::: Исходный текст

Загадка первой игуменьи: Иван Васильевич меняет всё?
Одно из знаковых событий в истории нашего города — обретение в 1579 году Казанской иконы Божьей Матери. Оно могло остаться только событием местного масштаба, но во времена Смуты Казанскую икону связали с освобождением Москвы от поляков и концом трагической для страны эпохи. Так найденная в Казани святыня стала одним из самых значимых и почитаемых в России богородичных образов, а основанный на месте её обретения монастырь сделался центром паломничества для тысяч и тысяч верующих.
О чём гласит предание?
У нас в Казани эту историю знают буквально все, кто так или иначе увлекается краеведением. Мой интерес к ней всколыхнуло ранее неизвестное казанцам письмо Ивана Грозного, попавшееся мне в дореволюционном издании архивных документов. В этом письме содержится важная и неожиданная информация о самом раннем периоде истории Богородицкого монастыря. Но прежде чем мы вместе с вами прочтём это письмо, давайте вспомним, что нам известно о первых годах существования знаменитой казанской обители.
До настоящего времени нашим главным источником сведений об учреждении этого монастыря была «Повесть о явлении и чудесах Казанской иконы Богородицы», составленная около 1594 года митрополитом Казанским и Астраханским Гермогеном, будущим Патриархом Московским и всея Руси.
«Повесть о явлении и чудесах Казанской иконы Богородицы»,
составленная около 1594 года митрополитом Казанским и Астраханским Гермогеном.
Портрет Ивана Грозного из книги «Корень российских государей»,
больше известной как «Царский титулярник». 1672
Гермоген сообщает, что монастырь был основан по указу «Государя Царя и великаго князя Ивана Васильевича всея Руси Самодержца», а девочка Матрона, со слов которой после большого городского пожара и найдена была на пепелище чудотворная икона, приняла в нём постриг с именем Мавра.

::::::
::: Исходные данные

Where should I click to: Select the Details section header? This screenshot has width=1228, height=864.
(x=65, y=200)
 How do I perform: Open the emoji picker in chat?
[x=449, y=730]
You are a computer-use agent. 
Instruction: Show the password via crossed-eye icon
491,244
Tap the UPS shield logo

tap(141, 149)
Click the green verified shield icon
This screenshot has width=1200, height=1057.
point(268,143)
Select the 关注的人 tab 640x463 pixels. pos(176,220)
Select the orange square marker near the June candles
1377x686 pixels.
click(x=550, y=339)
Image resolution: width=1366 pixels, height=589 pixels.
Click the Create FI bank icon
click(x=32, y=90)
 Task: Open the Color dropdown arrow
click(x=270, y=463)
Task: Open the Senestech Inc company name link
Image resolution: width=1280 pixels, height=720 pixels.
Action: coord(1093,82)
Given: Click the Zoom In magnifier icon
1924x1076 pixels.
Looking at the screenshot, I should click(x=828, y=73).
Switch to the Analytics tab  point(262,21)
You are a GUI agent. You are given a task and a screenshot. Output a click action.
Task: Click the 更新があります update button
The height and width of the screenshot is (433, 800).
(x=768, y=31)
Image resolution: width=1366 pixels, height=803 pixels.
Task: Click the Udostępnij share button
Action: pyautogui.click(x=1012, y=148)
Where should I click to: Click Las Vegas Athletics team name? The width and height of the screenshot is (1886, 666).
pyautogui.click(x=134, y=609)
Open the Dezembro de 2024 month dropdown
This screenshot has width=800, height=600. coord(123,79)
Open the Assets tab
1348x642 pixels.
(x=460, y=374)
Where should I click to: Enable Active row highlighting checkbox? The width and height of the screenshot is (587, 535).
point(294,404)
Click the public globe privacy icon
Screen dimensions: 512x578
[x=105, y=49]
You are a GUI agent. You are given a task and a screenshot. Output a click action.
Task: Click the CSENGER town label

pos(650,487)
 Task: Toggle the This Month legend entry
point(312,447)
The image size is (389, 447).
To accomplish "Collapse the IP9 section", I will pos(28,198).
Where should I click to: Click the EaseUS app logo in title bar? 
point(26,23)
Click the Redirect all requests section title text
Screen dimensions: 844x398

::::::

> _Краткое задание_: Как будет выглядеть обновлённый фрагмент текста об обретении Казанской иконы, который открывается словами «До настоящего времени» и завершается словами «с именем Мавра.», если заменить в нём «Мавра» на «Марфа»?

> _Ожидаемый ответ_:
До настоящего времени нашим главным источником сведений об учреждении этого монастыря была «Повесть о явлении и чудесах Казанской иконы Богородицы», составленная около 1594 года митрополитом Казанским и Астраханским Гермогеном, будущим Патриархом Московским и всея Руси.
«Повесть о явлении и чудесах Казанской иконы Богородицы»,
составленная около 1594 года митрополитом Казанским и Астраханским Гермогеном.
Портрет Ивана Грозного из книги «Корень российских государей»,
больше известной как «Царский титулярник». 1672
Гермоген сообщает, что монастырь был основан по указу «Государя Царя и великаго князя Ивана Васильевича всея Руси Самодержца», а девочка Матрона, со слов которой после большого городского пожара и найдена была на пепелище чудотворная икона, приняла в нём постриг с именем Марфа.